Dani se acordó de su planta. "Mi planta está en la ventana. ¿Le hará falta sol?"
"Si la cuidamos, estará bien", dijo la abuela. "Puedes ayudar a traerla al sol cuando haya luz."
Los chicos aprendieron que pedir ayuda y compartir tareas hacía todo más fácil. Se sintieron importantes.
Tarde en el parque
Cuando salieron, el día se estaba poniendo naranja. Fueron al parque con los guantes puestos. La nieve estaba más blanda en los bordes. Había charcos pequeños donde la nieve se había derretido.
"¡Miren! Agua", gritó Mateo. "Ahí se fue un pedacito."
"Es como un espejo", dijo Dani. Leo se asomó y vio su cara redonda en el agua.
Construyeron un mini río con palas. Hicieron un sendero para que el agua corriera entre dos pequeñas paredes de nieve. Reían y soplaban para que el agua avanzara. Leo empujó con su bastón y dijo: "¡Vamos, río!"
Una mamá que pasaba los vio. Se acercó sonriendo. "¿Quieren una cuchara más grande para su río?" preguntó.
"¡Sí, por favor!" dijeron los tres al mismo tiempo. Dani tomó la cuchara y la usó para guiar el agua.
Pedir ayuda fue fácil y amable. La señora les explicó que con sol y calor la nieve se va. "Pero también hay otras cosas que dan calor", dijo. "Amistad, abrazos y mantener el corazón alegre."
Los niños guardaron esa idea. Sintieron un calorcito nuevo. No solo el sol calentaba. Sus manos y sus abrazos también.
Noche tranquila y un deseo
La tarde se volvió noche. Las luces de las casas encendieron. Los amigos regresaron a sus casas en silencio. Estaban cansados y felices. Cada uno se quitó los guantes y miró las pequeñas gotas en sus manos.
"¿Crees que la nieve se irá pronto?" preguntó Mateo mientras se ponía el pijama.
"Sí", dijo Dani. "Y mientras tanto hacemos cosas bonitas."
"Me gusta cuando nos ayudamos", dijo Leo. "Me hace sentir caliente por dentro."
Antes de dormir, los tres se enviaron un dibujo por la ventana: un sol pequeño y una casa con humo en la chimenea. Sus padres los ayudaron a poner el dibujo en la ventana.
"Quiero que la gente sienta mi calor", dijo Mateo. "No el calor del sol, sino el calor del corazón."

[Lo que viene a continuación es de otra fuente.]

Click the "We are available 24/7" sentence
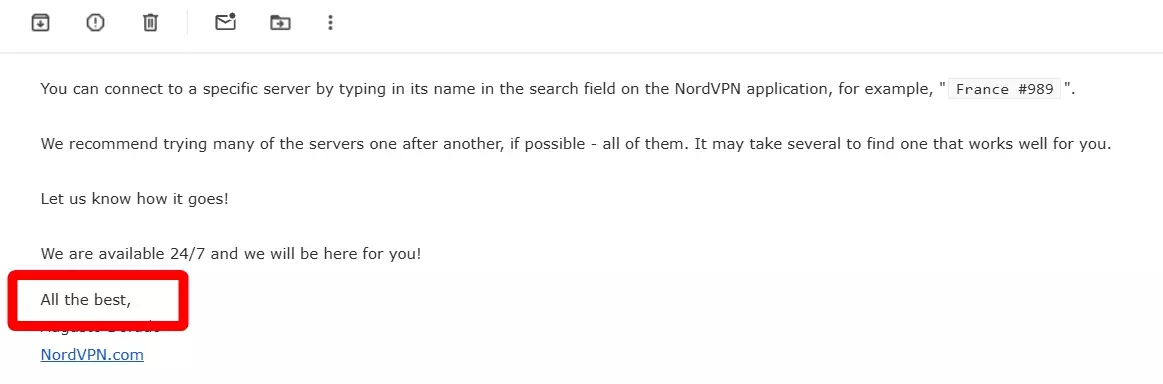This screenshot has width=1163, height=384. click(x=231, y=254)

"Yo también", dijo Dani. "Cuando comparto mi manta, me siento bien."
"Y yo", dijo Leo. "Cuando pido ayuda, me siento más valiente."
Esa noche la nieve siguió en el jardín. Pronto habría charcos y flores bajo las hojas. Pero los amigos durmieron seguros. Soñaron con la primavera y con paseos sin tanto abrigo.
En la mañana, uno por uno, despertaron con ganas de dar abrazos. Querían mostrar la calidez que llevaban. Aprendieron que pedir ayuda hace todo más llevadero. Y que el calor del corazón puede alegrar un invierno largo.
Se durmieron con la ventana abierta un poco, para escuchar el crujir suave de la nieve. Sus respiraciones se confundieron con el ritmo lento del invierno. Y dentro de cada pecho, una luz pequeña y tibia los acompañó, lista para compartirla al despertar.